Rentrée 2008 : Enquête Unapei-Ipsos sur « la scolarisation des enfants handicapés mentaux »

L’Unapei, avec le soutien des centres E. Leclerc, a confié à Ipsos la réalisation d’une enquête auprès d’un échantillon représentatif de 608 enseignants dont : 404 travaillant dans des milieux scolaires primaires ordinaires, 102 enseignants en Classes d’Intégration Scolaire (CLIS) et 102 enseignants référents. Ils ont été interrogés par téléphone du 16 juin au 5 juillet 2008.

Les Chiffres clés de l’enquête en 5 points :

1. Les enseignants se disent massivement prêts à accueillir des enfants en situation de handicap mental


- 86% des enseignants, non spécialisés, ont le sentiment qu’il serait aujourd’hui possible d’accueillir des enfants ayant un handicap mental au sein de leur école.
- 63% des enseignants ayant déjà accueilli des enfants handicapés considèrent qu’un élève handicapé mental pourrait intégrer leur établissement, sans conditions.
- Pourtant, seulement 26% des enseignants non spécialisés de l’école primaire ont déjà accueilli un enfant handicapé mental au cours de ces trois dernières années.

2. Les enseignants souhaitent s’impliquer dans le processus d’intégration


- 94% des enseignants généralistes ont déjà sensibilisé leurs élèves au handicap mental (44%) ou ont la volonté de le faire (50%).
- La majorité (51%) des enseignants n’ayant jamais reçu d’enfants handicapés estime qu’une meilleure information est essentielle, et pas simplement importante (43%).
- Ceux qui ont déjà eu l’expérience d’accueillir un enfant différent dans leur classe se sentent soutenus par leur équipe pédagogique, pour 88% des enseignants du primaire ordinaire et 77% des enseignants en CLIS.

3. Combler les lacunes en information et en formation, la clé de la réussite


- En dehors des moyens humains (cités à 75% par les enseignants généralistes), le manque de formation et d’information sur l’accueil d’enfants handicapés constitue l’une des principales difficultés et le premier besoin mis en avant.
- 94% des enseignants sans expérience du handicap mental s’estiment ne pas être préparés pour l’accueil d’un enfant différent.
- 87% des enseignants généralistes et 27% des enseignants spécialisés déclarent ne pas du tout avoir reçu de formation spécifique au handicap mental.
- 87% des enseignants du primaire ordinaire et 66% des enseignants en CLIS sont d’accord pour dire que les formations qu’ils ont reçues sont insuffisantes.
- Selon 65% des enseignants ayant déjà accueilli un enfant handicapé mental, les AVS (auxiliaires de vie) ne sont pas assez formés, même si leur aide est jugée satisfaisante (82%).

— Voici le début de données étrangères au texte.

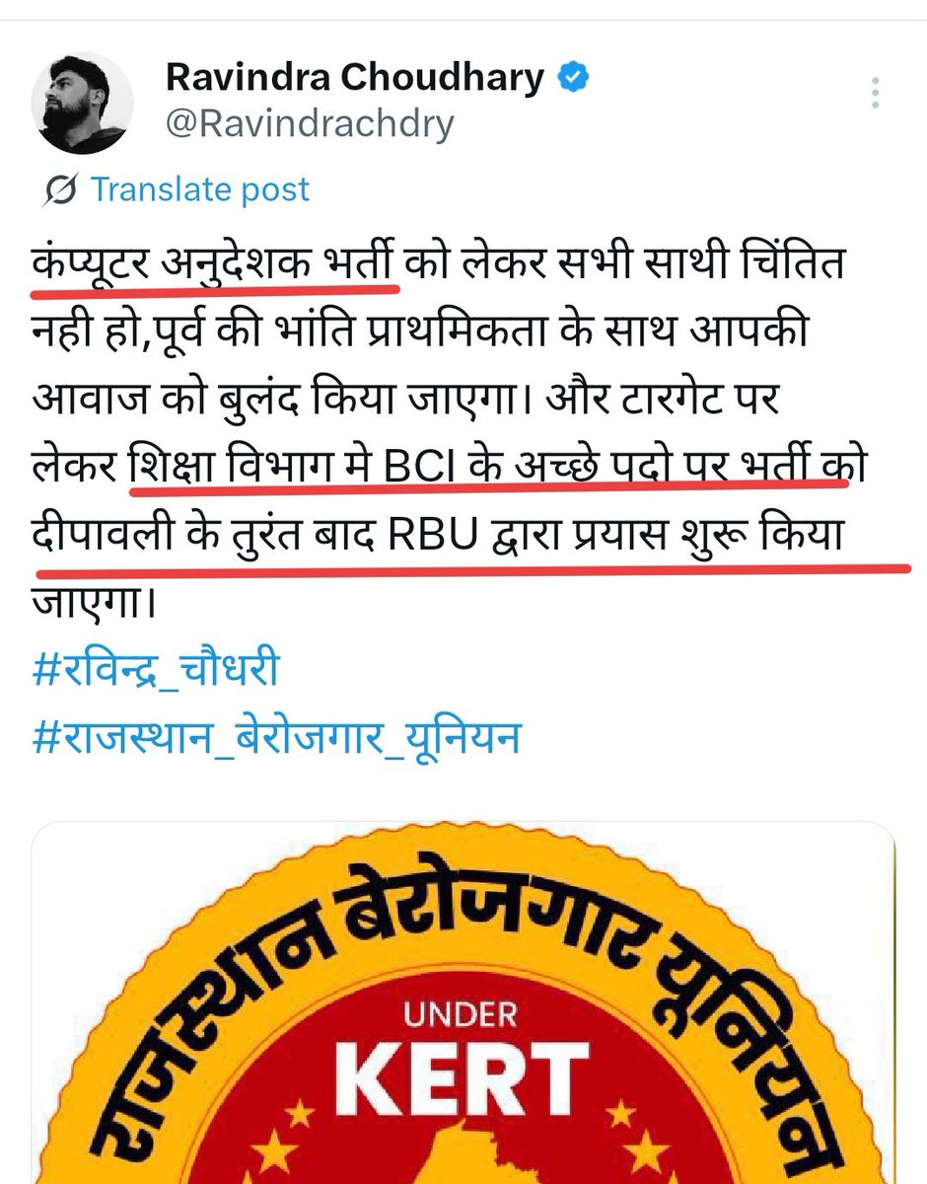Open the #राजस्थान_बेरोजगार_यूनियन hashtag
This screenshot has height=1184, width=927.
[276, 736]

4. Des liens à tisser, des compétences à partager entre l’Education nationale et le secteur médico-social


- Plus de 80% des enseignants voudraient confronter plus souvent leurs expériences de l’accueil d’un enfant handicapé mental avec d’autres enseignants.
- Près de 80% d’entre eux souhaiteraient rencontrer des enseignants spécialisés intervenant en établissements ou en services médico-sociaux.
- 73% affichent la volonté de rencontrer et discuter avec les associations représentant les personnes ayant un handicap mental.

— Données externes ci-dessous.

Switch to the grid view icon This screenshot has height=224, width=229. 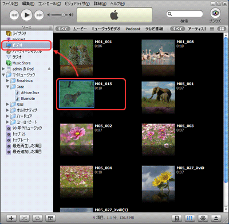222,29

5. Les enseignants référents : au cœur du dispositif mais avec des moyens limités


- Les enseignants référents comprennent les difficultés des autres enseignants : 85% pensent que le manque d’information et de formation sur l’accueil des enfants handicapés dans une classe ordinaire est la principale difficulté rencontrée par les enseignants.
- Près de 7 enseignants référents sur 10 considèrent qu’ils ne peuvent pas actuellement suivre les enfants tels qu’ils devraient l’être (68%).